Vivir…

Un día tu alma caerá de tu cuerpo, y serás empujado tras el velo que flota entre el universo y lo cognoscible. No sabes de dónde vienes. No sabes a dónde vas. Mientras tanto… ¡sé dichoso!

El Rubaiyat, por supuesto, de Omar Khayyam, poeta “de la brevedad de la vida, el absurdo del mundo y la fugacidad del placer, consuelo único del hombre”. La del persa es poesía concebida en la entraña de una civilización de refinamiento y decadencia, la de la Persia de mediados del XII, nueva y deslumbrante, de acentos desesperados.

El Rubaiyat  constituye una sucesión de conceptos filosóficos bellamente armados en el molde del poema, y alude a esos elementos que desde siempre son y serán preocupación de lo humano: el tiempo en cuanto demoledor de la vida y los goces de los sentidos que, aunque efímeros, son el único medio de lograr el espejismo de vencer al tiempo, a la muerte, a la eternidad”. Agridulce, directa y desnuda de galas se nos entrega, que para el fatalista poeta del desencanto y la sensualidad machihembrados no existe más placer que el de los sentidos, ni más vida que la del instante; que la naturaleza sigue su curso muy por encima de nuestros dramas personales, tan pequeñajos, y de la angustia vital ante el tiempo que pasa. Que es vano empeño la rebeldía ante el dolor y la muerte y no nos resta más recurso que exprimir el zumo de la vida y la sangre de la uva, y existir dentro de la almendra del instante, y no más; que a manera de las mejores voces del Siglo de Oro  español, la existencia del hombre  no es más que sueño, polvo, sombra, olvido. Nada, pues.
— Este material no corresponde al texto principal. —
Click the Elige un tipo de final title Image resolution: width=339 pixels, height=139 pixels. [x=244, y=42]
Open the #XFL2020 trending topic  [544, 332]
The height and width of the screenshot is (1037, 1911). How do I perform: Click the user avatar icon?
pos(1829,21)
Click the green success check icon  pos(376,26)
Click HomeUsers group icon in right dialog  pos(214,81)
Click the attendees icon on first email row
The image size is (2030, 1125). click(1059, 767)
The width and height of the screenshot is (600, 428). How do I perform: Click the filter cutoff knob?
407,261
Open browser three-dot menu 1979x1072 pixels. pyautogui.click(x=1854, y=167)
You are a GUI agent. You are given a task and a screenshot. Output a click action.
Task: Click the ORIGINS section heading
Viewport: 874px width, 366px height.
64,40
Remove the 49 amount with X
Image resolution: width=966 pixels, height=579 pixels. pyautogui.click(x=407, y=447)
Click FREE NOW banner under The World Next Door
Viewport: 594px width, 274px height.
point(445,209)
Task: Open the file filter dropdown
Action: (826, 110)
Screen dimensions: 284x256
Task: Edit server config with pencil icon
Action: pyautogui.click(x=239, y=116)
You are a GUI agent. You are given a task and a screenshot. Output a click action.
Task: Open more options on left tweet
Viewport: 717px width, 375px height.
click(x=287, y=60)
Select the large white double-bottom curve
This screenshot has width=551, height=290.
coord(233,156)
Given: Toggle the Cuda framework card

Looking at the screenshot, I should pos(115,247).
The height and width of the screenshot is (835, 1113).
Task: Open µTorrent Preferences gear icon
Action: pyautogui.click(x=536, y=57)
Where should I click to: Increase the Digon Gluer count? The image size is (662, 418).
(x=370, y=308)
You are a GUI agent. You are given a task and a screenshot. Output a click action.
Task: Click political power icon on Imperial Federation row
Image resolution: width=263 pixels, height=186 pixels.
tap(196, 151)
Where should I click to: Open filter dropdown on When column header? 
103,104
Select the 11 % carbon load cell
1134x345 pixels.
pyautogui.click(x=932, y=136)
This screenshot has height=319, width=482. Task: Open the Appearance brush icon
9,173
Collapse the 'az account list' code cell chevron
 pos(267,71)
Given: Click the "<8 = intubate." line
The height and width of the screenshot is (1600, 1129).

“Cuando hayamos muerto no habrá ya rosas ni cipreses, ni labios rojos ni vino perfumado; no habrá penas ni alegrías, ni auroras ni crepúsculos. El universo se aniquilará, puesto que su realidad depende tan sólo de tu pensamiento. Mira y escucha. Una rosa tiembla por la brisa y el ruiseñor le canta un himno apasionado; una nube se detiene. Olvidemos que la brisa deshojará la nube que nos brinda su sombra…”

Soñemos, alma, soñemos, dice Segismundo,  y Torres Bodet: ¿Para qué contar las horas? – No volverá lo que se fue, – y si lo que ha de ser ignoras, – ¡Para qué contar las horas! – ¡Para qué..!

Atienda alguno de ustedes, uno, aunque sea, la escena antigua y actual que ahora les ofrezco, frutilla madura de la literatura oriental. Ya después todos ustedes a seguir con su trajín:

“Señor, no sirvas todavía el vino, que acabo de reflexionar. He aquí que ha llegado el momento en que los comensales están menos alegres, en que la risa duda; el instante en que las danzarinas vacilan, en que las peonías se deshojan. He aquí el único instante en que el corazón habla con sinceridad.

Señor: tú posees palacios, guerreros, vino perfumado. Yo no tengo más que mi laúd, que canta amargas canciones a la hora en que las peonías dejan caer sus pétalos. En esta vida, señor, sólo tenemos una certidumbre: la muerte. Estas bocas que nos besan estarán un día llenas de tierra. Este laúd que vibra bajo mis dedos servirá para refugio de las gallinas. El tigre saltó a los valles donde en otros tiempos erraba el pez Mrang. El coral tapiza los torrentes donde florecían antaño las violetas. Escucha allá lejos, en la montaña blanca de luna; escucha a los monos que lloran en cuclillas, sobre tumbas abandonadas…

Ahora, señor, ya puedes llenar nuestras copas”.

Mis valedores:   a vivir. Qué más. Qué mejor. Vivir, que es más tarde de lo que suponemos. Y el aletazo del tiempo, y  este estremecimiento. (Vivir.)